MATERIAL FOR THIS EXERCISE:
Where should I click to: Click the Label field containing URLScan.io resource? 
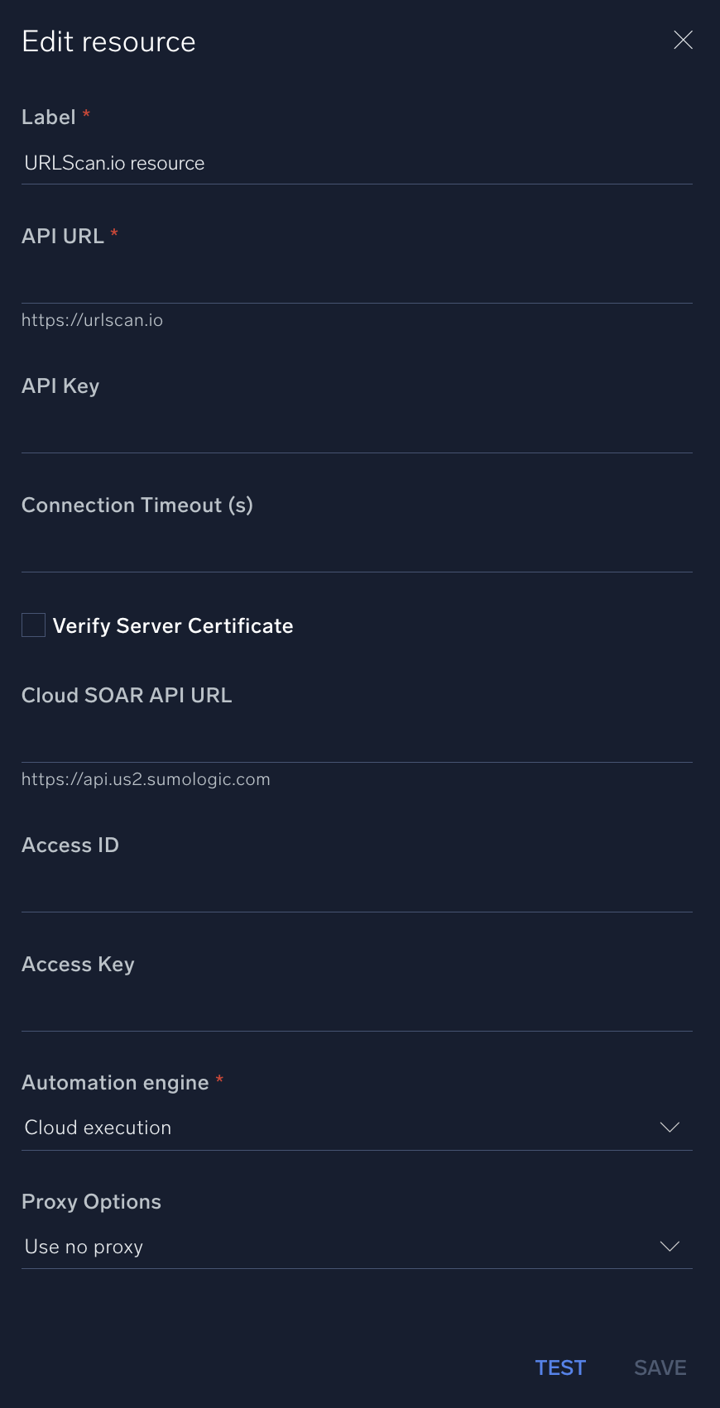click(356, 163)
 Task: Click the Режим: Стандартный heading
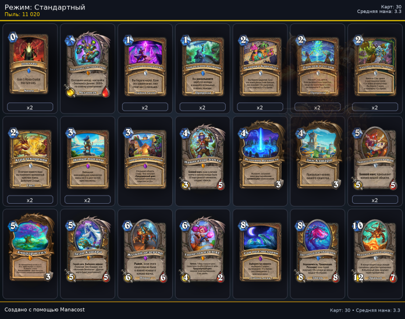click(45, 7)
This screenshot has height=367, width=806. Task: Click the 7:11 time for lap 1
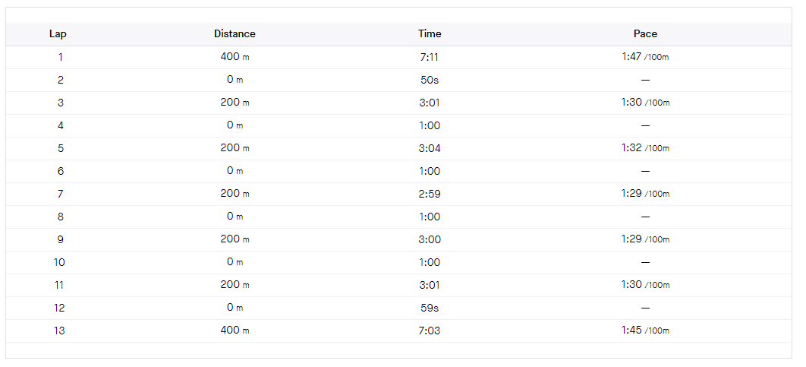(430, 57)
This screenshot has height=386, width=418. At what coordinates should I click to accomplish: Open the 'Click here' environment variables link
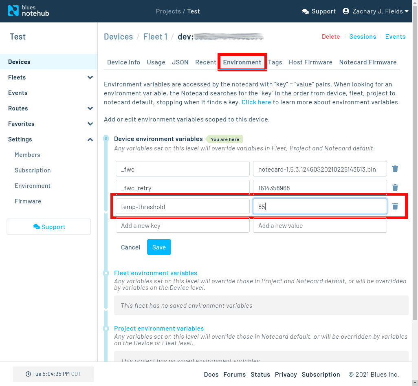(x=256, y=102)
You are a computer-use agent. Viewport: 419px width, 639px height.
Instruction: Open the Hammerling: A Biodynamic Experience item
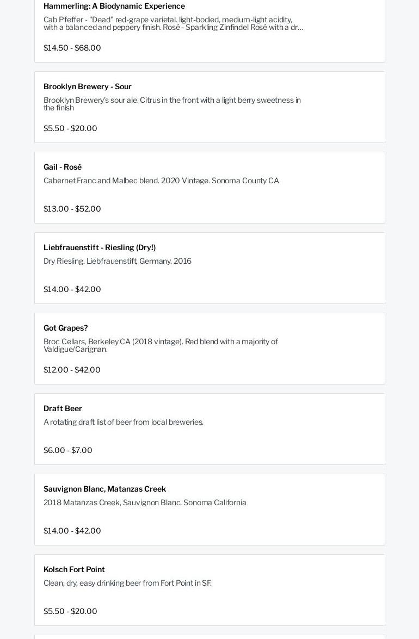tap(114, 6)
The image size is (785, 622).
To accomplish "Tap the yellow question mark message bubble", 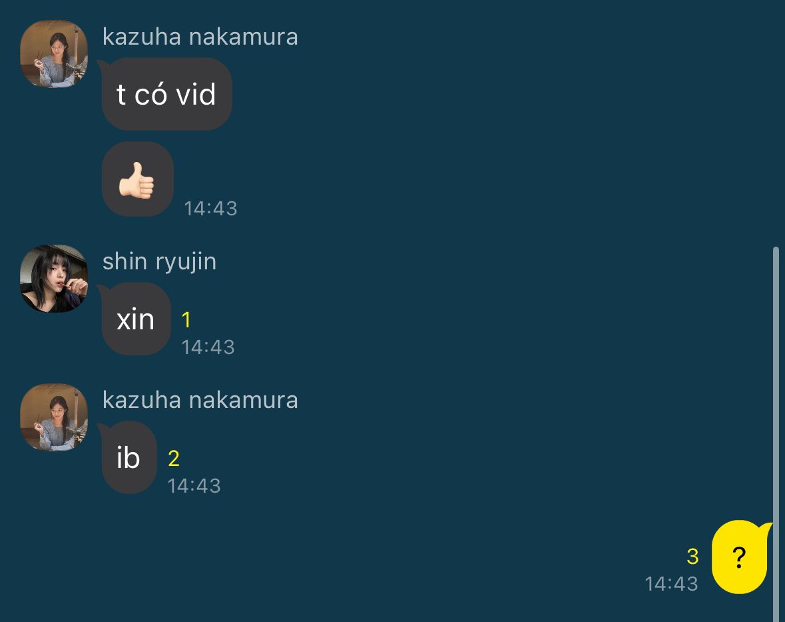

EXERCISE DESCRIPTION:
Quote all the records verbatim, dropping any pictures from your copy.

ANSWER TO THE PROBLEM:
Where should I click to: Click the Label field containing URLScan.io resource? 
click(356, 163)
 Task: Click the Режим: Стандартный heading
click(45, 7)
This screenshot has height=367, width=806. Task: Click the 7:11 time for lap 1
(430, 57)
This screenshot has height=386, width=418. At what coordinates should I click to accomplish: Open the 'Click here' environment variables link
(x=256, y=102)
You are a computer-use agent. Viewport: 419px width, 639px height.
Instruction: Open the Hammerling: A Biodynamic Experience item
tap(114, 6)
The image size is (785, 622).
To accomplish "Tap the yellow question mark message bubble", 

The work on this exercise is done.